Rebeccamycin analog for refractory breast cancer: A randomized phase II trial of dosing schedules

Investigational New Drugs - Tập 25 - Trang 161-164 - 2006
Harold J. Burstein1, Beth Overmoyer2, Rebecca Gelman1, Paula Silverman2, Jennifer Savoie1, Kathryn Clarke1, Leda Dumadag2, Jerry Younger3, Percy Ivy4, Eric P. Winer1
1Dana-Farber Cancer Institute, Harvard Medical School, Boston, USA
2Ireland Cancer Center, University Hospitals of Cleveland, Cleveland, USA
3Massachusetts General Hospital, Boston, USA
4National Cancer Institute, Bethesda, USA

Tóm tắt

Rebeccamycin analog (NSC 655649) is a synthetic antibiotic cytotoxic agent thought to inhibit topoisomerase function.
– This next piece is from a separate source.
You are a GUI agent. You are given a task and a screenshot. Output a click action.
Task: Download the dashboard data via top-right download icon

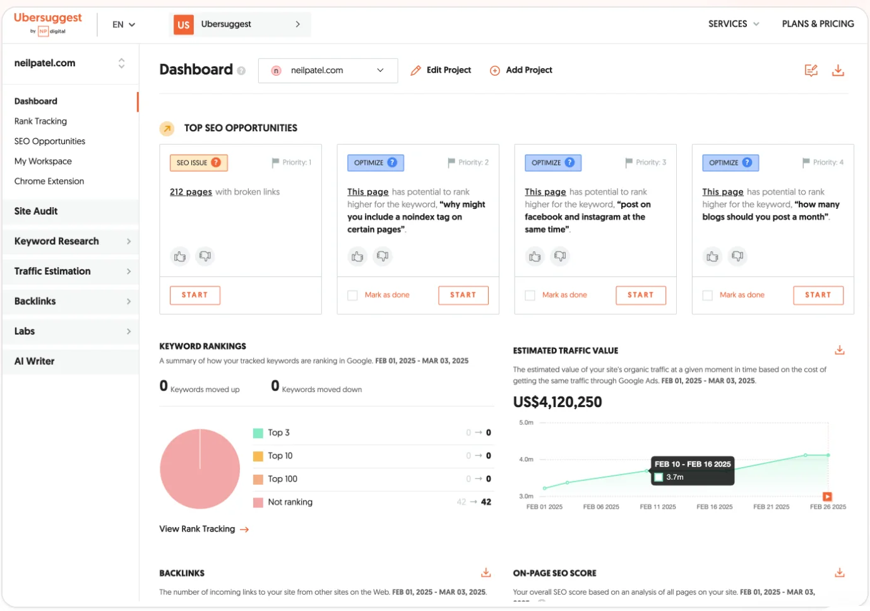coord(838,70)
We sought to determine the response rate to rebeccamycin analog among patients with refractory advanced breast cancer using two different treatment schedules. Eligible patients had measurable disease, central venous access, and one or two prior chemotherapy regimens for advanced cancer, or recurrence within 12 months of adjuvant chemotherapy. Patients were randomized to rebeccamycin analog on one of two treatment schedules: arm 1, 500 mg/m2 IV bolus every 21 days; arm 2, 140 mg/m2 IV bolus daily ×5 days, every 21 days. The primary study endpoint was response rate; a two stage accrual design evaluated each schedule separately. Forty-two women entered the trial, 21 on each arm. Prior chemotherapy regimens for metastatic breast cancer were: 0, n=4; 1, n=21; 2, n=17. Prior treatments (including adjuvant therapy) anthracyclines: 88%, taxanes 67%, 5FU-based therapy, 50%. There were 5 partial responses (overall response rate 12%), two in arm 1 and 3 in arm 2, all in patients with prior anthracycline-based adjuvant chemotherapy. Median time to progression was 2.1 months (range 1–14+ months). An additional 9 patients had stable disease as best response. Grade 3 or 4 toxicity rates were: anemia 5%, neutropenia 33%, thrombocytopenia 12%, RBC transfusion 14%, nausea/vomiting 10%. Toxicity profiles were similar between the treatment arms. Rebeccamycin analog is reasonably well tolerated on two different treatment schedules for advanced breast cancer, with modest clinical activity in this heavily pretreated population.